● **Directions**: Tally the lines in the following entries that include the word "Activate"; state only the total.

● **The records**:
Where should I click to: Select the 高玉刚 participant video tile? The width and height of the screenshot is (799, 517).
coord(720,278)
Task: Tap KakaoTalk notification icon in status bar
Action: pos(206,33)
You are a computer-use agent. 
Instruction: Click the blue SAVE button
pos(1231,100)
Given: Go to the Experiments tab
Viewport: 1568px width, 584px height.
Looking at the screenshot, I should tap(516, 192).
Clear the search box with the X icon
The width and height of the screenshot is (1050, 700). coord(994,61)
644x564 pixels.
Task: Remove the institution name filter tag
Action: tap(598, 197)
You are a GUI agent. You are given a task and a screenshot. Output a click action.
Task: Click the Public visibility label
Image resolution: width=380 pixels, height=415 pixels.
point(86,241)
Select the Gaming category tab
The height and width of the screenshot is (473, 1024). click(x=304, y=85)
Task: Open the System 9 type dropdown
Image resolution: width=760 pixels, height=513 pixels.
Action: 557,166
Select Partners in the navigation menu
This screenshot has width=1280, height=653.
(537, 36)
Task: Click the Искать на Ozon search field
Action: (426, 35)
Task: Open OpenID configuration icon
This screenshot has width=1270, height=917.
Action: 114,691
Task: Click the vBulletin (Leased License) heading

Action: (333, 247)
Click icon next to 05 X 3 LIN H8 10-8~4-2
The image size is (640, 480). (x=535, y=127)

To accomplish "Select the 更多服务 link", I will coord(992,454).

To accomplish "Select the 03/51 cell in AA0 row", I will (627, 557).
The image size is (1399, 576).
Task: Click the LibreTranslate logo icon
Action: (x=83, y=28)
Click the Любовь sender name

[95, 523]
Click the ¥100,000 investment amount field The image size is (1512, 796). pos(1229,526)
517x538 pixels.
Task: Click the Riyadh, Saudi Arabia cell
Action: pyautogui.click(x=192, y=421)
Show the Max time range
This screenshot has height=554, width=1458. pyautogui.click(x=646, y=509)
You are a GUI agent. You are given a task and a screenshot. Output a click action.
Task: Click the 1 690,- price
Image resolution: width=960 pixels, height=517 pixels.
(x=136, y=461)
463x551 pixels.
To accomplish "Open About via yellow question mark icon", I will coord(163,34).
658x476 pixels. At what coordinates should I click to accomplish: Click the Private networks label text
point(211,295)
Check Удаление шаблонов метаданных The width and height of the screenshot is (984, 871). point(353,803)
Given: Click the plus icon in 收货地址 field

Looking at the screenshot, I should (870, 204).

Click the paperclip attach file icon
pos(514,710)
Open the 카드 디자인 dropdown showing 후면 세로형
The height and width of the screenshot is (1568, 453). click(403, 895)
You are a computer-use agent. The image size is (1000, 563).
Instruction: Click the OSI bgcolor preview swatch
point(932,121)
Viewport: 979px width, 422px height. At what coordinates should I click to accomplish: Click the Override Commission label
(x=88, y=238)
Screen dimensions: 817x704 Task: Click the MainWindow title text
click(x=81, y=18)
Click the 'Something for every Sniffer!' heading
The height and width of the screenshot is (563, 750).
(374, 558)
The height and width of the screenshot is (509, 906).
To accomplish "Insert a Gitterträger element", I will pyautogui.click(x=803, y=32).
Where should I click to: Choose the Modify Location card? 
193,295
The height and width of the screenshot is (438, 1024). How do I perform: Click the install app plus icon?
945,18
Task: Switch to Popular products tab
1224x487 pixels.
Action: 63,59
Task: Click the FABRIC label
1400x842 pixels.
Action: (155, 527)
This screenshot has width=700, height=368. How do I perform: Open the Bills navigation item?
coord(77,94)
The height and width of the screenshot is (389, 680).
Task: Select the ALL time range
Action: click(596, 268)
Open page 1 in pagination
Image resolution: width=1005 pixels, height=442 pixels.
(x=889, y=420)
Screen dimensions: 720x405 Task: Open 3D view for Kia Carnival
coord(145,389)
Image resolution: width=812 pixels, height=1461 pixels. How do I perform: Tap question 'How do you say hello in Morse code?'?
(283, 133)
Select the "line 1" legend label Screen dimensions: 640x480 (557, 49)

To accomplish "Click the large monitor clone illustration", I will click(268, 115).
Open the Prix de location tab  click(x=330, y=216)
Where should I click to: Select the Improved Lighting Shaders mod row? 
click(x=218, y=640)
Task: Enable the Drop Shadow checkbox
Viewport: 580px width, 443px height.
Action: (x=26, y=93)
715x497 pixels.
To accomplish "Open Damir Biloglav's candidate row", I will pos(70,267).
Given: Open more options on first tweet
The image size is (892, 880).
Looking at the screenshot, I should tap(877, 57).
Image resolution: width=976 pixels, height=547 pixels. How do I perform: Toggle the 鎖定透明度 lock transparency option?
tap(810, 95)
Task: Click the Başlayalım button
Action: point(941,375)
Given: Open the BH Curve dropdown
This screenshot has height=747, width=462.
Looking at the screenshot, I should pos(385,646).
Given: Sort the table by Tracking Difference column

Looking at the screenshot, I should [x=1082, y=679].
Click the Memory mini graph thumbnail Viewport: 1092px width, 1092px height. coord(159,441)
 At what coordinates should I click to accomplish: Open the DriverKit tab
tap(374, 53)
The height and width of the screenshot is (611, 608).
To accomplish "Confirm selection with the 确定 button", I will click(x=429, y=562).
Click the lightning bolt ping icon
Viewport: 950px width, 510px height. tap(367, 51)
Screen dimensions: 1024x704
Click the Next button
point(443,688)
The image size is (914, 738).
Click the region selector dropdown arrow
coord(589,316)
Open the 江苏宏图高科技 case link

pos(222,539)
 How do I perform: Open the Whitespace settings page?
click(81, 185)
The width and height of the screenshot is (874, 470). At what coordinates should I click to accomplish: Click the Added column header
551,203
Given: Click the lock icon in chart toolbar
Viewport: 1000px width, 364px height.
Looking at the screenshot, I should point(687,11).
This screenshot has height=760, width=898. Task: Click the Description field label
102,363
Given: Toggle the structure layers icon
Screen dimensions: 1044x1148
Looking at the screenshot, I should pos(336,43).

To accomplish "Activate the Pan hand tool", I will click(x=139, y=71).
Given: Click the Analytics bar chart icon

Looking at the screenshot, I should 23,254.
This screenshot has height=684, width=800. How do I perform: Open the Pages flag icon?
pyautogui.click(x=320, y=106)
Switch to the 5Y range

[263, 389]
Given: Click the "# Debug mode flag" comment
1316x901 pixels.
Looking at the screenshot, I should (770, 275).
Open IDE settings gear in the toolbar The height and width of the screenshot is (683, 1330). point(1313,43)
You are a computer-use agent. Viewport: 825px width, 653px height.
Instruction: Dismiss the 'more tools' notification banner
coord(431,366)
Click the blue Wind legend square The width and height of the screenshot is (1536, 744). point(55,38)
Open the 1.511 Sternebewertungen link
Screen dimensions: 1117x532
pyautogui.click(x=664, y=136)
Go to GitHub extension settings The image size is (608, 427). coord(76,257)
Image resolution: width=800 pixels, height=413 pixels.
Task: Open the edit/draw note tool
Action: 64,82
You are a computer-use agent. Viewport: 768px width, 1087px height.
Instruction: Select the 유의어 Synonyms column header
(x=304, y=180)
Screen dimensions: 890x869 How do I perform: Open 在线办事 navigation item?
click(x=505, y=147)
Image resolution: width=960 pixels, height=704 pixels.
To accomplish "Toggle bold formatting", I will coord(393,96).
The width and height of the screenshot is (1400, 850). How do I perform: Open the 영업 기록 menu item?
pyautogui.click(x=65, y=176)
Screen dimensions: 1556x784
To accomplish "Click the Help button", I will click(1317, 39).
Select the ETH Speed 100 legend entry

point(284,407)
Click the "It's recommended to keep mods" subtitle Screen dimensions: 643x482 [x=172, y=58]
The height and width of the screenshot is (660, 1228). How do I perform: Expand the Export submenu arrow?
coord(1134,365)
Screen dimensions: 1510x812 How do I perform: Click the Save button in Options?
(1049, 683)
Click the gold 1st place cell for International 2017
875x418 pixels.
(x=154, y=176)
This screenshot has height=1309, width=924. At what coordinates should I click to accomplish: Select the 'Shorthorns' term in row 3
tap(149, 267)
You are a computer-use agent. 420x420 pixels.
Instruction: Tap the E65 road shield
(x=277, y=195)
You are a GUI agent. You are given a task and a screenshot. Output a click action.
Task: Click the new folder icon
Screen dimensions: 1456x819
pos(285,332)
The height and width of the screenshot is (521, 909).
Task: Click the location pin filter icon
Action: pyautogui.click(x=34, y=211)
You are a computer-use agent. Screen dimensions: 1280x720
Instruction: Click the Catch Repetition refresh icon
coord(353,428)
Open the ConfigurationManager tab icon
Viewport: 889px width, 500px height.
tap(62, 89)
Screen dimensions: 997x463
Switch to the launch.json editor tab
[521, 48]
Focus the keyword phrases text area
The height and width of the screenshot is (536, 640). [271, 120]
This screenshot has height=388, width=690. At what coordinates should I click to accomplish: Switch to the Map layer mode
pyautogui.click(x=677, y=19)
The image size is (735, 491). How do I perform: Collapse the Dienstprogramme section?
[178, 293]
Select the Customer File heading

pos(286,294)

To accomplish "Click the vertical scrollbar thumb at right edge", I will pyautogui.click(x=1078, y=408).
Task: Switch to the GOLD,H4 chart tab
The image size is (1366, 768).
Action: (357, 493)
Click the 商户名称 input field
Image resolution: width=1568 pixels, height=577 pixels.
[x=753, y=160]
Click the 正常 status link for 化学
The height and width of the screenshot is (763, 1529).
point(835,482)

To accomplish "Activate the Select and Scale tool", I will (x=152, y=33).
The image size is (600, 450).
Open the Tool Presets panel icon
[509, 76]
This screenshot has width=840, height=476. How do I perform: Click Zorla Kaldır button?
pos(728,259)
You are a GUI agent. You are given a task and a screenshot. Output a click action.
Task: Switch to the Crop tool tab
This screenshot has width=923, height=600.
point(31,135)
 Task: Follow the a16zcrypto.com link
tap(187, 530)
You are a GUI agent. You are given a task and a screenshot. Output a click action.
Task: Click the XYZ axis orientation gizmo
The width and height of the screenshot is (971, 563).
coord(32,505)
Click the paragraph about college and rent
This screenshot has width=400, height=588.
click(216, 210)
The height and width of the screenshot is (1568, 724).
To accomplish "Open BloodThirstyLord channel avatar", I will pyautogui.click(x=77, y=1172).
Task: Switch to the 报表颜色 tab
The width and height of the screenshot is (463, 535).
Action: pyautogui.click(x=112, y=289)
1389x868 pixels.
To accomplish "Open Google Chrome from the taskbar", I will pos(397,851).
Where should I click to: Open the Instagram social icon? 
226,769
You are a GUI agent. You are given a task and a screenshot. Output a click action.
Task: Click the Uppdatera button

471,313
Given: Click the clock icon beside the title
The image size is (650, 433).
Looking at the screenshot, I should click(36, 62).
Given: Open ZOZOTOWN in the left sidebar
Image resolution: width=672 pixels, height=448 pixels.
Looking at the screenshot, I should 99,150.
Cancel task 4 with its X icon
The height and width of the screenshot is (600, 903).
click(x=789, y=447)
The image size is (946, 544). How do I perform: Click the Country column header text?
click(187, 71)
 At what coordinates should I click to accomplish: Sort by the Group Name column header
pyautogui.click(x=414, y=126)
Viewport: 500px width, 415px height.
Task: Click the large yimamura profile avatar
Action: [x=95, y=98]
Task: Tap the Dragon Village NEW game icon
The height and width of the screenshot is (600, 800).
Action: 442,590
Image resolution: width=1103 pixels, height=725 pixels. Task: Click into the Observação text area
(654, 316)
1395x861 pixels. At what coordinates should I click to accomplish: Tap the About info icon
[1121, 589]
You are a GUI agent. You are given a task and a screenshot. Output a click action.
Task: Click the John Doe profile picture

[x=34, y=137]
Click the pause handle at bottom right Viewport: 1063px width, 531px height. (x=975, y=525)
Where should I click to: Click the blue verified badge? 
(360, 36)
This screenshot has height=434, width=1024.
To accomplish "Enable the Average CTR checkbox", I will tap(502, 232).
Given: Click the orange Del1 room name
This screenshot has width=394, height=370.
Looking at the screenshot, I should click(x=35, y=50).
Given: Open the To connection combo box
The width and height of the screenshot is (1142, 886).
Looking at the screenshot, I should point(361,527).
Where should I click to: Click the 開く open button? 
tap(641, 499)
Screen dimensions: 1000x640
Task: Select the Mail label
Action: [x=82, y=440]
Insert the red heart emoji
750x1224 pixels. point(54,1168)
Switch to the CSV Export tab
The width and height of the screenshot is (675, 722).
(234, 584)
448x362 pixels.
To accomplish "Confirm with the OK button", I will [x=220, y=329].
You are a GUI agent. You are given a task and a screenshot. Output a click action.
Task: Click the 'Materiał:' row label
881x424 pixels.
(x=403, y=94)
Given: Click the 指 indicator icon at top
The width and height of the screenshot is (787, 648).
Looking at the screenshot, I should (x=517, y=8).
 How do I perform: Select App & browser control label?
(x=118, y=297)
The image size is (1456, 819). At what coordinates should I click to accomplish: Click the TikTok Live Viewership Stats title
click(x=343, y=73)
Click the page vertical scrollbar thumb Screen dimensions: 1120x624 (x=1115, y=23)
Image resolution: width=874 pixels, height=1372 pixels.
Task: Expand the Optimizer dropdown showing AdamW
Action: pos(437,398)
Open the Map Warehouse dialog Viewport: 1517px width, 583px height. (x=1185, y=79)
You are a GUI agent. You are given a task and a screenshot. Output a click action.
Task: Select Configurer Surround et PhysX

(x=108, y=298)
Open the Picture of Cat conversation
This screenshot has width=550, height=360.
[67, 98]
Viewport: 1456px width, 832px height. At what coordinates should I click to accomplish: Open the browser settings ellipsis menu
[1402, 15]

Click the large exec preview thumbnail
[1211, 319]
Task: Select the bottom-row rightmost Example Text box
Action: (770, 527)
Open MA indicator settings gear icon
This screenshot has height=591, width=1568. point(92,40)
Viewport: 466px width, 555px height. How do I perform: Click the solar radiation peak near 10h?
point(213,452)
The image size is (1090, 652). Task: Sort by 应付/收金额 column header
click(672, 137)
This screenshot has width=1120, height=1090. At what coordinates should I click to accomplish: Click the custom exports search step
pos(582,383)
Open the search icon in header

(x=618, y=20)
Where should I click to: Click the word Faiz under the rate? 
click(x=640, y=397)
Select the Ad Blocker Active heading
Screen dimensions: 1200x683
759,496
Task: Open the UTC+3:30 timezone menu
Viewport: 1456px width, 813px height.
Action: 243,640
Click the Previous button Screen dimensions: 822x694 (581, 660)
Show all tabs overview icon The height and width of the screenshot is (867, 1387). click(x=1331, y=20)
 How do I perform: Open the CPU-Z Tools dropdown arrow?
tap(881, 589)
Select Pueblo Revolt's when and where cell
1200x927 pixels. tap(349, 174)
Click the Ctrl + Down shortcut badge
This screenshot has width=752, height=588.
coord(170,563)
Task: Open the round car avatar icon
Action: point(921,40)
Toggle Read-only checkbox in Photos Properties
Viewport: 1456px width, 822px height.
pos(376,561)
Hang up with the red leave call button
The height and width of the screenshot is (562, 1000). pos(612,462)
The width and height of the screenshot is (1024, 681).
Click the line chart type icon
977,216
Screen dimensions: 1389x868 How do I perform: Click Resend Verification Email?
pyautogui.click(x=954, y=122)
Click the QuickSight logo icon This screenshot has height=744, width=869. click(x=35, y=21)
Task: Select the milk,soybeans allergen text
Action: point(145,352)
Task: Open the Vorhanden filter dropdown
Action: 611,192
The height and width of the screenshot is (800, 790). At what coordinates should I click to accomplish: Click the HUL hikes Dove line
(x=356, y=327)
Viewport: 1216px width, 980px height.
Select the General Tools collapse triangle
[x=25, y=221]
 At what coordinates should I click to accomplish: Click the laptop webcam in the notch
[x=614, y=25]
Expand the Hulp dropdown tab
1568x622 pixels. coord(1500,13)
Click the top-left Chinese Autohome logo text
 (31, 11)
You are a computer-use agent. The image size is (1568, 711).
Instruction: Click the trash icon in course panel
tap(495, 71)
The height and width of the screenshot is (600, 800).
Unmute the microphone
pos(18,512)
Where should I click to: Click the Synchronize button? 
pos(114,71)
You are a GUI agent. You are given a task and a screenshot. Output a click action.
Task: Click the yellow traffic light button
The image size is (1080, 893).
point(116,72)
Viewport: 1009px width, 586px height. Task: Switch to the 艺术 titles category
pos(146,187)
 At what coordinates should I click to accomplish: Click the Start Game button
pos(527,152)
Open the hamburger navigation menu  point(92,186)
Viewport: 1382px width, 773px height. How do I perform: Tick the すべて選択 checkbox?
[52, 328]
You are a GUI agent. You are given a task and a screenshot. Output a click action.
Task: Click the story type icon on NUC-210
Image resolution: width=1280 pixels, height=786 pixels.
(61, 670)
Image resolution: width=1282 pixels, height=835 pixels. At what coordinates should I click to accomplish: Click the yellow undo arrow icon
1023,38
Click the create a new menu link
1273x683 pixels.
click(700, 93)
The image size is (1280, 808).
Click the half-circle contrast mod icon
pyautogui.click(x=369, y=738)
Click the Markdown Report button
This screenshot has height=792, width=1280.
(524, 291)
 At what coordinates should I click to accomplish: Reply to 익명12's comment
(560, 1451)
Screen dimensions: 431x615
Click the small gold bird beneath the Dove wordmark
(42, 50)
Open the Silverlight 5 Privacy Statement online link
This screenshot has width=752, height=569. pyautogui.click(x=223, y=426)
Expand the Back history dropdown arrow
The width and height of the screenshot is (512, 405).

● **Response to this task**: 2